Given instruction 1:
Print the passage on Saddam's interrogation from "During his court" to "supposed weapons programme.".

--- START OF Quoted text ---

He revealed little about his weapons programme or the insurgency that has gripped Iraq, senior US officials involved in his custody told the New York Times yesterday.
 
Yet Saddam did provide an often perplexing commentary on the origins of the Ba'ath party and modern Iraqi history.
 
At one stage he explained the invasion of Kuwait in August 1990 as necessary in order to keep his army occupied, either an indication of his paranoia or of serious discontent among his officers.
 
During his court hearing the former dictator expressed surprise when he heard the invasion of Kuwait was the seventh charge he faced. "Everyone knows Iraq is part of Kuwait," he told the judge.
 
The officials also said they believed Saddam was surprised when the US invaded in March last year and had thought the American administration would be bogged down by debates at the UN over the inspections of his supposed weapons programme.
 
His chief interrogator was an intelligence officer who spoke to him in Arabic. At times there would be one brief question, on other occasions several hours of straight interrogation. Saddam answered only in Arabic and was at one time guarded by reservists from Puerto Rico who were instructed only to speak Spanish in his presence.
 
At one point Saddam described how he had imprisoned his son Uday in solitary confinement after he had beaten to death someone who had annoyed him by playing music too loudly. Uday was eventually killed, alongside his brother Qusay, by US troops in July last year.

--- END OF Quoted text ---
--- START OF Material for this exercise ---

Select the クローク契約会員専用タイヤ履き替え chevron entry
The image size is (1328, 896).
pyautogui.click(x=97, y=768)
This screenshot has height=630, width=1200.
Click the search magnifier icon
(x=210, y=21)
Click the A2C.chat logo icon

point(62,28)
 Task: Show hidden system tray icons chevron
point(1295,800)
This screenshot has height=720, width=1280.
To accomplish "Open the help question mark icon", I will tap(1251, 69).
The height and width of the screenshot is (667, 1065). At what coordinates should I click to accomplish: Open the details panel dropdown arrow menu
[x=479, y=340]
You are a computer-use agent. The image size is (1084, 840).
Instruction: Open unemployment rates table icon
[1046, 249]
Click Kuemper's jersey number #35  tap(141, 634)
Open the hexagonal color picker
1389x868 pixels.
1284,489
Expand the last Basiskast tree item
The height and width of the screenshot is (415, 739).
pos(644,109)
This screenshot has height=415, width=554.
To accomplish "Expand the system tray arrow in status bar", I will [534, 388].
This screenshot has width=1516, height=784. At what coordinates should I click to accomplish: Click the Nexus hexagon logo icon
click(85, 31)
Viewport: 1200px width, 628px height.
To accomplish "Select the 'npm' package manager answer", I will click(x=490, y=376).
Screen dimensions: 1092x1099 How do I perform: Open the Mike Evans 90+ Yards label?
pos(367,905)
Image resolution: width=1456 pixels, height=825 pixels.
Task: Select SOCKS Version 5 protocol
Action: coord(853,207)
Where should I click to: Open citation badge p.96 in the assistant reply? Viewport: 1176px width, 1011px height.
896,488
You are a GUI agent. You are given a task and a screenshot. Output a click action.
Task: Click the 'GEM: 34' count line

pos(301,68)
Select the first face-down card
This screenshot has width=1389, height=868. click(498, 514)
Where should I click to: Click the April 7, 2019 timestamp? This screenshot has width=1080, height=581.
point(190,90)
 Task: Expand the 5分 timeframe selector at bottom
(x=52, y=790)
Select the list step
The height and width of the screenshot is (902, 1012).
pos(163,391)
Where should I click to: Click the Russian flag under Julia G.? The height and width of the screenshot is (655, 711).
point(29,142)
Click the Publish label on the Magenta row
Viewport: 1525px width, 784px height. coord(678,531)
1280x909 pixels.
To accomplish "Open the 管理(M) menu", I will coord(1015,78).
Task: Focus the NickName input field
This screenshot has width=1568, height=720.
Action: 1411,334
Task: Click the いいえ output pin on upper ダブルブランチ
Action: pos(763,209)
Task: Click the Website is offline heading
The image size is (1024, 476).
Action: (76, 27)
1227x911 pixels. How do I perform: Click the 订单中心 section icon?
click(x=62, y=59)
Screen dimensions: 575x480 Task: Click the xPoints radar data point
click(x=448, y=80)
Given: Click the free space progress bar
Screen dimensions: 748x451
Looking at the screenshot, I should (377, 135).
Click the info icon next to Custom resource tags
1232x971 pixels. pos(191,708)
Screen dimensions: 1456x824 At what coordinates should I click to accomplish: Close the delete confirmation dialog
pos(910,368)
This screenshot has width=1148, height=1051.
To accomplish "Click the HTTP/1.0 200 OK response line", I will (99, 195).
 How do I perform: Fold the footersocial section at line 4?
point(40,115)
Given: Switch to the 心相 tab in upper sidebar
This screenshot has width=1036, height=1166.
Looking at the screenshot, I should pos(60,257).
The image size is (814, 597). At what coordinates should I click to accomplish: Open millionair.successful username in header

--- END OF Material for this exercise ---

Given instruction 2:
Rewrite the rows from their first line through the line with "Click Kuemper's jersey", changing "screenshot" to "capture" and leaving everything else as it is. Return only those lines.

Right answer 1:
During his court hearing the former dictator expressed surprise when he heard the invasion of Kuwait was the seventh charge he faced. "Everyone knows Iraq is part of Kuwait," he told the judge.
 
The officials also said they believed Saddam was surprised when the US invaded in March last year and had thought the American administration would be bogged down by debates at the UN over the inspections of his supposed weapons programme.

Right answer 2:
Select the クローク契約会員専用タイヤ履き替え chevron entry
The image size is (1328, 896).
pyautogui.click(x=97, y=768)
This capture has height=630, width=1200.
Click the search magnifier icon
(x=210, y=21)
Click the A2C.chat logo icon

point(62,28)
 Task: Show hidden system tray icons chevron
point(1295,800)
This capture has height=720, width=1280.
To accomplish "Open the help question mark icon", I will tap(1251, 69).
The height and width of the capture is (667, 1065). At what coordinates should I click to accomplish: Open the details panel dropdown arrow menu
[x=479, y=340]
You are a computer-use agent. The image size is (1084, 840).
Instruction: Open unemployment rates table icon
[1046, 249]
Click Kuemper's jersey number #35  tap(141, 634)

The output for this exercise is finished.